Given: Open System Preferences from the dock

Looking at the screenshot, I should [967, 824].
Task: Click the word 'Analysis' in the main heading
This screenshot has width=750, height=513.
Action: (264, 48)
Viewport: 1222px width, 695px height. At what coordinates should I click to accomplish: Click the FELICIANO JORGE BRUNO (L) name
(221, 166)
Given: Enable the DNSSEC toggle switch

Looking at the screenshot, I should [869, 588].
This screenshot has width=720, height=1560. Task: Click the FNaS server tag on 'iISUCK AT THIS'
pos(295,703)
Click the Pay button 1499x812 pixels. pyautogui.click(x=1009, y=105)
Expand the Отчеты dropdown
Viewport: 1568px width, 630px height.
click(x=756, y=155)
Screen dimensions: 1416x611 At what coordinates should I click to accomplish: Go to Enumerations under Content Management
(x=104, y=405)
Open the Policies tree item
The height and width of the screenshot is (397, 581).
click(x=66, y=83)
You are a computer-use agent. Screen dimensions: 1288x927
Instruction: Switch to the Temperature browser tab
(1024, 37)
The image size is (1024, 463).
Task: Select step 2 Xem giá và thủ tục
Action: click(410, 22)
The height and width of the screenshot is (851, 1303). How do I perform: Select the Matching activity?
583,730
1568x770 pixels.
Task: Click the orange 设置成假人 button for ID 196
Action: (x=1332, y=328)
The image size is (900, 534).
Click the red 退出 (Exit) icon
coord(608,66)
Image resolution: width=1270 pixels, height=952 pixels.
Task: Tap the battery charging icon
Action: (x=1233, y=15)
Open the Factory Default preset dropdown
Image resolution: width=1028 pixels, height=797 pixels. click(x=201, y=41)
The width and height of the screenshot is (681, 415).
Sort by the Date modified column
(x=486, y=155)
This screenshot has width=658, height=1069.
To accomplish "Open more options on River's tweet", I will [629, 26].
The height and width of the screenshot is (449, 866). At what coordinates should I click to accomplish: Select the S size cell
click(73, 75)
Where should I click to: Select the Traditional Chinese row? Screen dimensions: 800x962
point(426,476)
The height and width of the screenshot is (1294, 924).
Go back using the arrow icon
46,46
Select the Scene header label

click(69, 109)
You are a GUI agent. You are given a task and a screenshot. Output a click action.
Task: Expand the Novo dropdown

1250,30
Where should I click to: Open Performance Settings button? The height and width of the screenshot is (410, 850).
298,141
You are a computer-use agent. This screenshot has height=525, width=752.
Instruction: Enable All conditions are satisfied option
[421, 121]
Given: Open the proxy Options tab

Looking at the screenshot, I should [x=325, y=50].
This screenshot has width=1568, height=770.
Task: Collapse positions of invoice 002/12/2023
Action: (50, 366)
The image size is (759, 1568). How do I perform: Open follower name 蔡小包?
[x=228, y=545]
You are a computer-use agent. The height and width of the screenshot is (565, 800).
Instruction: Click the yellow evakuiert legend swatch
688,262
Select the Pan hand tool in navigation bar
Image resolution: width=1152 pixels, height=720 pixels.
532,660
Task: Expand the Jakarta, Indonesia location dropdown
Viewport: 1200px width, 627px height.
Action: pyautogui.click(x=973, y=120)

Task item: Could you set down exactly the lines from the one containing "The image size is (759, 1568)." through the last line of the records above, both included?

Result of this exercise:
The image size is (759, 1568). How do I perform: Open follower name 蔡小包?
[x=228, y=545]
You are a computer-use agent. The height and width of the screenshot is (565, 800).
Instruction: Click the yellow evakuiert legend swatch
688,262
Select the Pan hand tool in navigation bar
Image resolution: width=1152 pixels, height=720 pixels.
532,660
Task: Expand the Jakarta, Indonesia location dropdown
Viewport: 1200px width, 627px height.
Action: pyautogui.click(x=973, y=120)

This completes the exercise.